2. It’s a coin purse made from a cane toad.
Yes, a real cane toad.
And for those that need options, please know that it’s available either with or without legs.
Now these next few things are for those who are comfortable giving a gift of a more personal nature.
Personally I have no problem with doing that.
As a gift to the sighted world I gave Doug a nose hair trimmer years ago. (I just wish he’d use it more often.)
Anyway, on to the next…
Tired of being out in public watching your guy dig around in his pants like he’s looking for gold while he’s trying to readjust his boys?
I have a solution.
I give you-
3. Fresh Balls.
Here’s a product for the ladies who have Brazilian regret, for those who have waged such aggressive deforestation programs that nothing will grow down there anymore.
This is just the thing.
4. Kitty Carpet
Besides did you see that you can download a different pattern every week?

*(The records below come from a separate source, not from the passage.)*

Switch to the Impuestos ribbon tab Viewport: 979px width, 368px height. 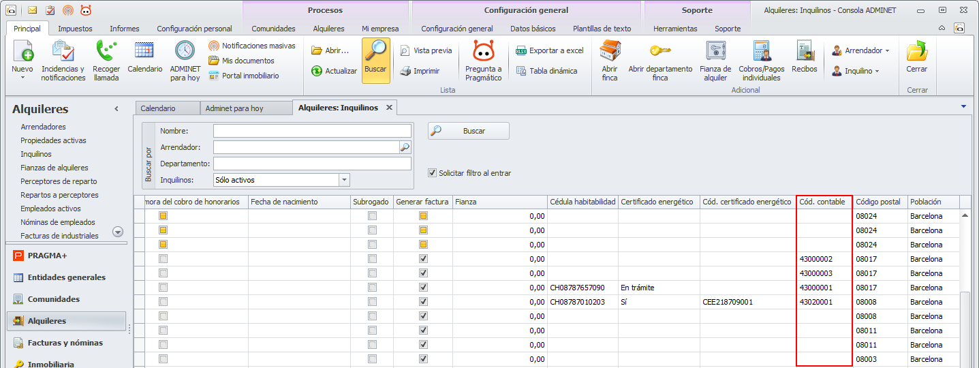tap(75, 29)
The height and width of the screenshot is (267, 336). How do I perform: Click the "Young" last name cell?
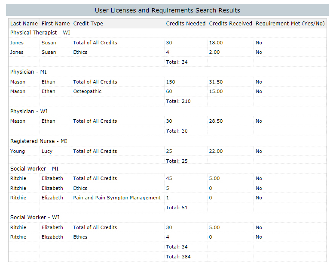(18, 151)
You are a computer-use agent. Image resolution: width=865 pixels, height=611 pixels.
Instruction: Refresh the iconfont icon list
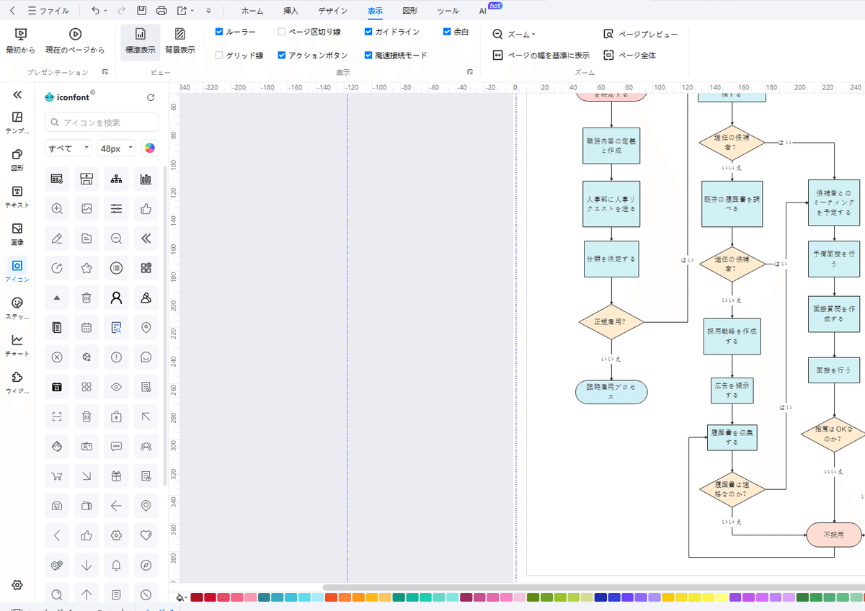(151, 97)
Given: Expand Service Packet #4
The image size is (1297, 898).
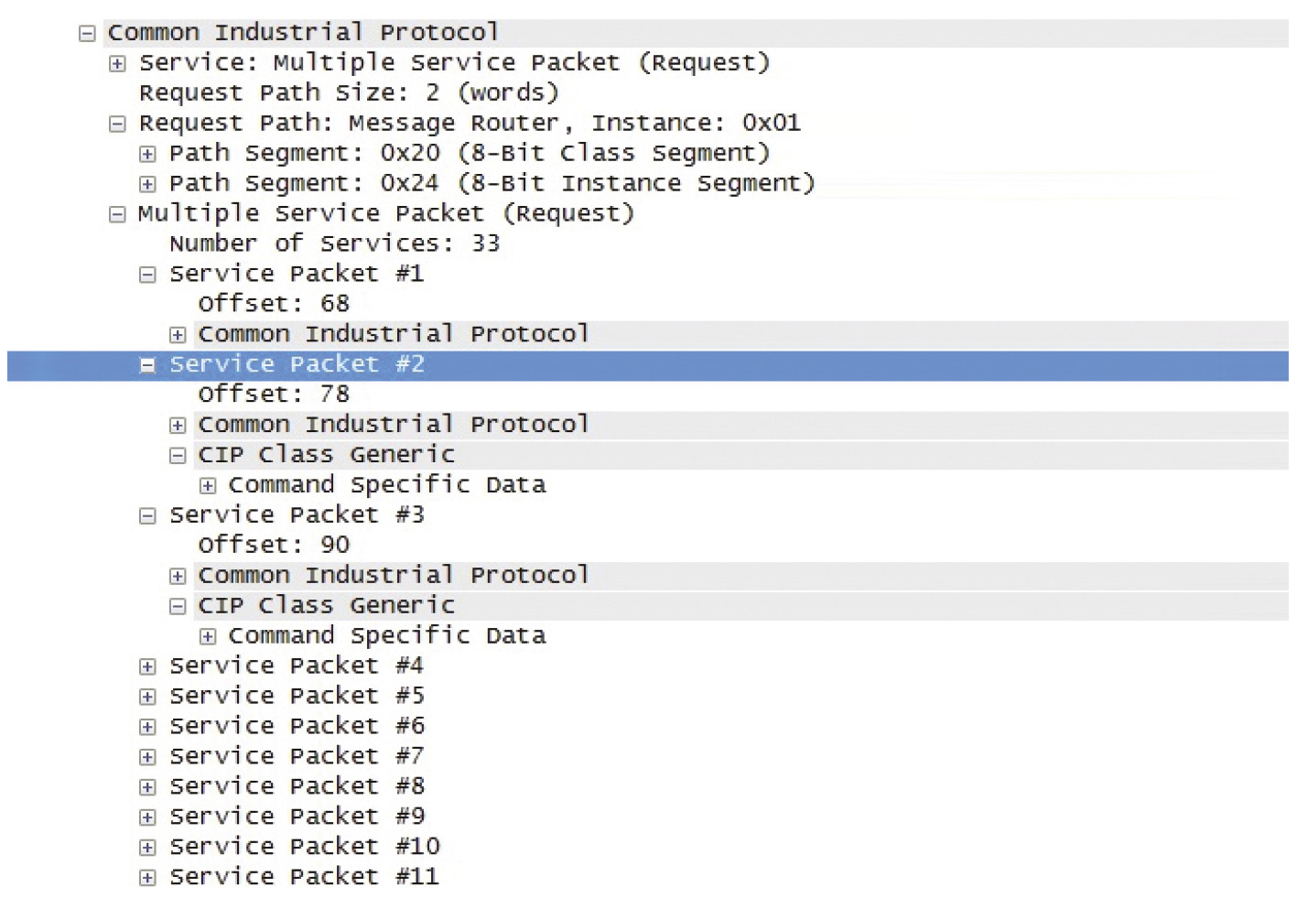Looking at the screenshot, I should pyautogui.click(x=147, y=667).
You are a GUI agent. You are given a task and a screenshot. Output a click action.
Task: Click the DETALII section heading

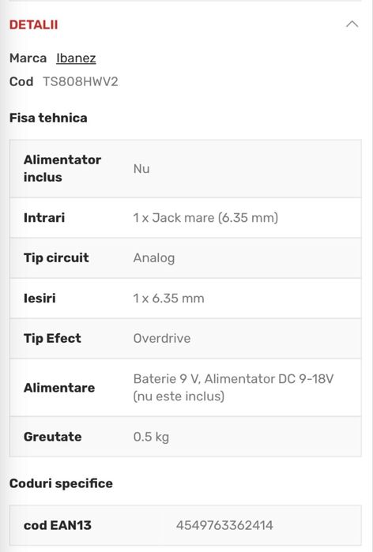pos(33,24)
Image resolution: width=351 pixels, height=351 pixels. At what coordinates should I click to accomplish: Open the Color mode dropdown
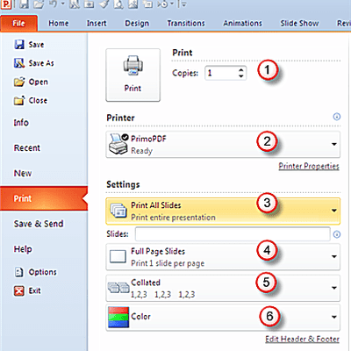333,317
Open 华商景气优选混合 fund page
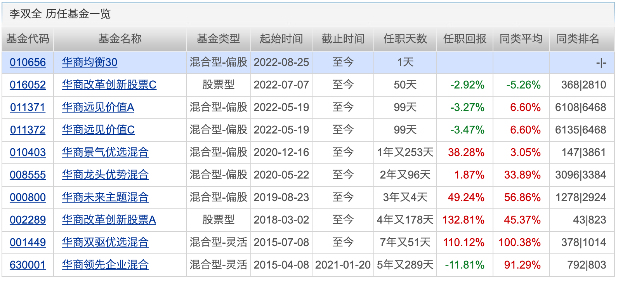Viewport: 618px width, 281px height. [105, 153]
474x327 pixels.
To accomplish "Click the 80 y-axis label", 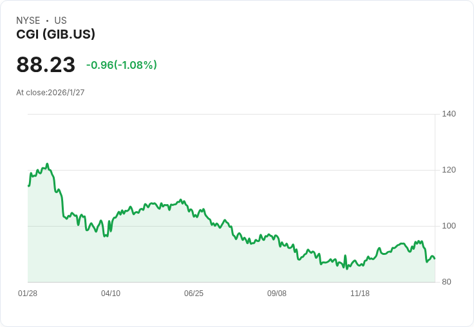I will coord(447,282).
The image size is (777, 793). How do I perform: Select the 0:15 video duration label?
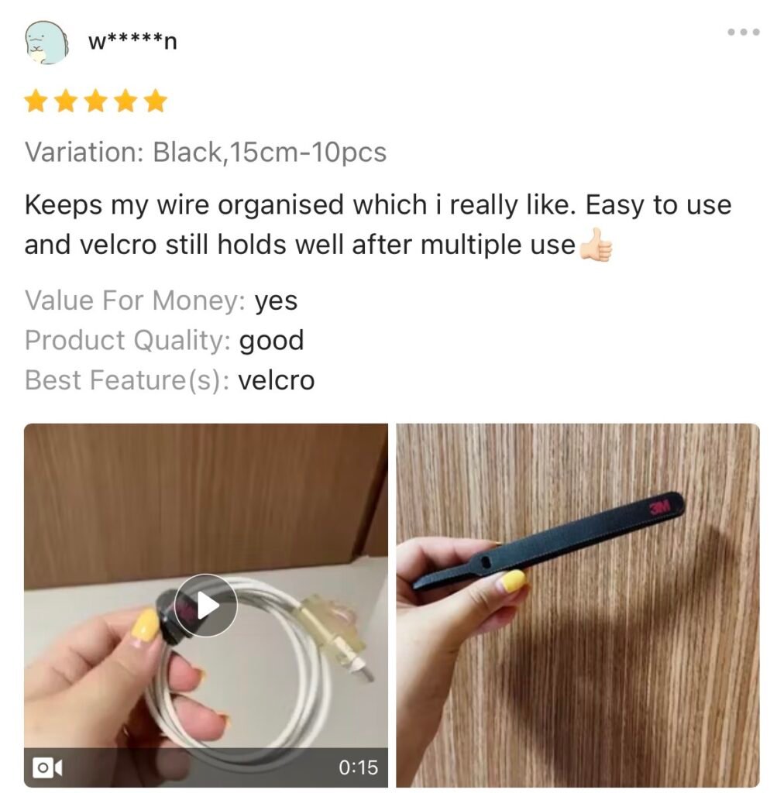(x=358, y=767)
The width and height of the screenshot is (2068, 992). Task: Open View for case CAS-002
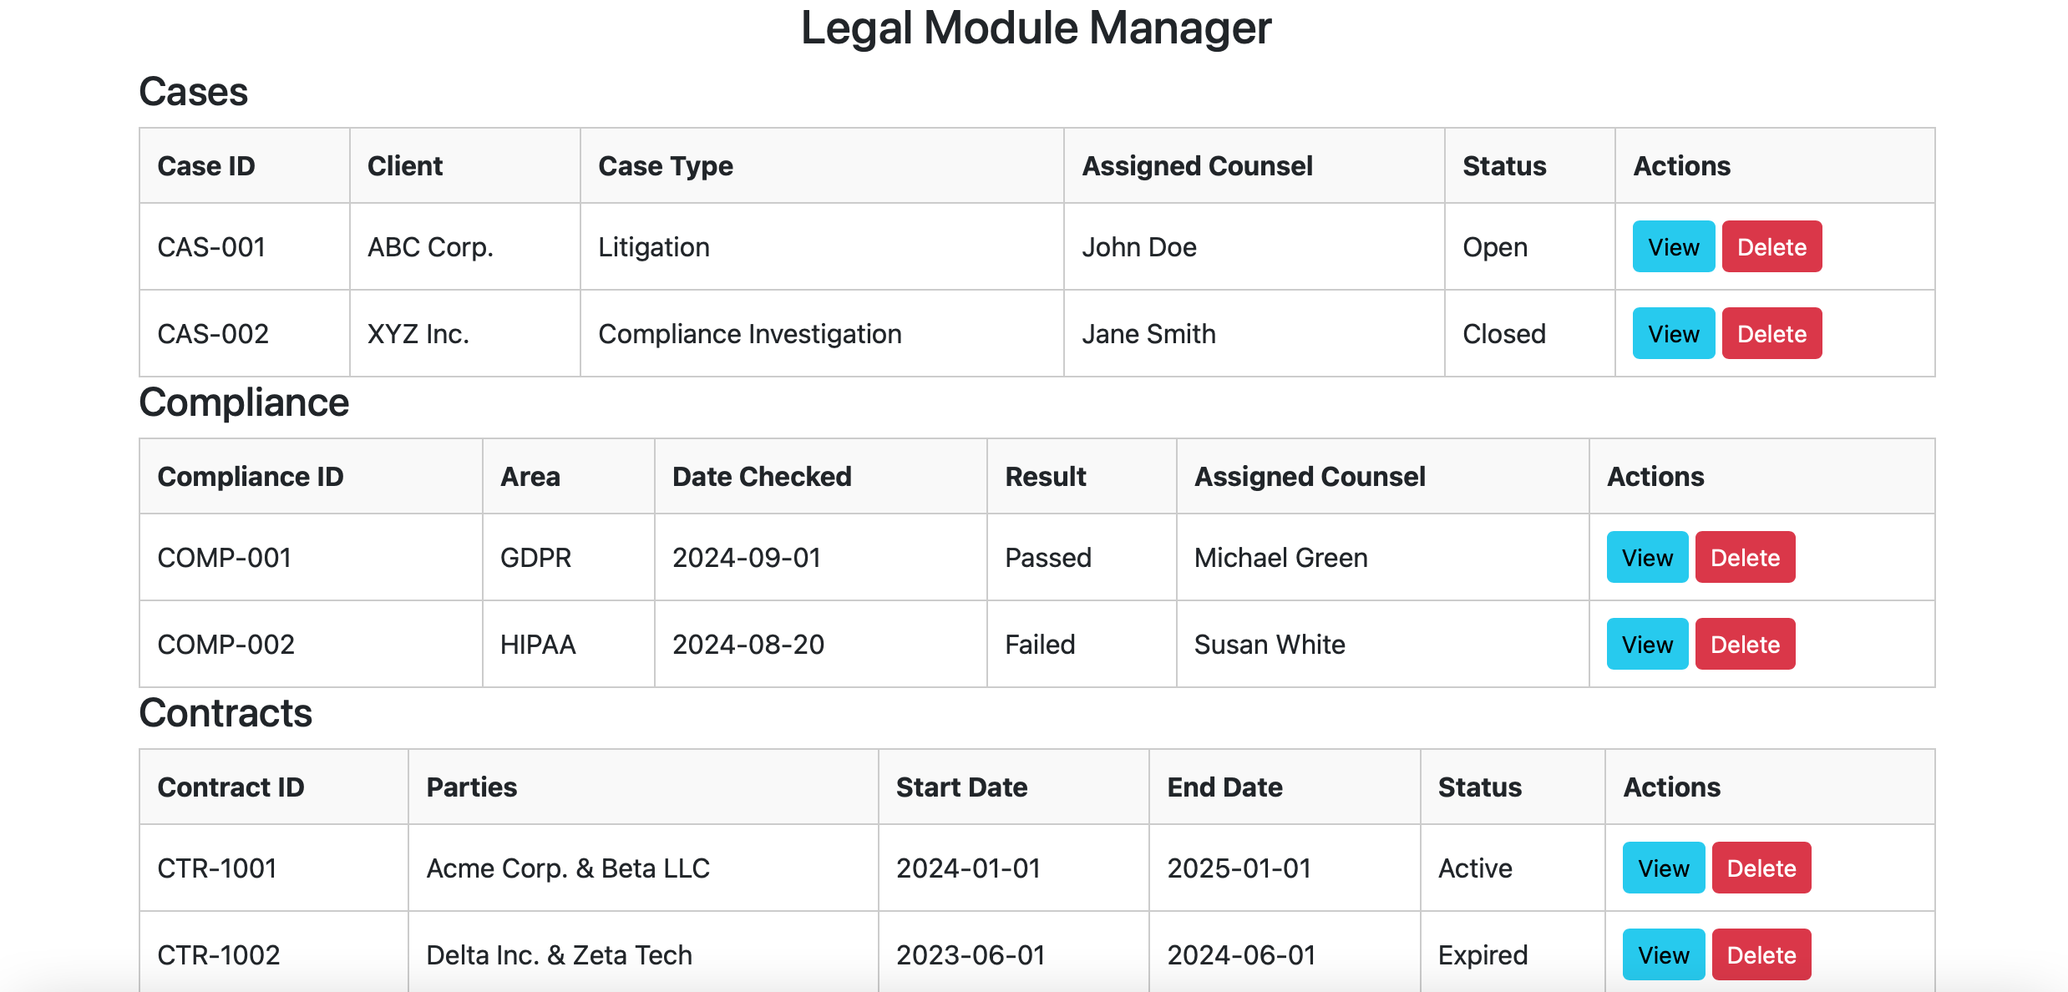pyautogui.click(x=1673, y=334)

Now the perfect gift for your the female in your life who habitually oversleeps…
5. The Little Rooster.
Some women really hate to wake up to a buzzing alarm clock. But with this one, maybe not so much…
Of course it probably won’t put an end to her tardy behavior since she’ll just hit the snooze about 9 zillion times; but when you bitch her out for being late she won;t argue, instead just looking at you with a goofy grin.
So there you go. My Christmas 2011 list of Unforgettable Gifts.
I hope you enjoyed them. And remember if you want to read the lists of previous Unforgettable Gifts, all you have to do is go to the sidebar on the homepage and click on Unforgettable Gifts. It’ll take to you to all the other lists.
Ho ho ho.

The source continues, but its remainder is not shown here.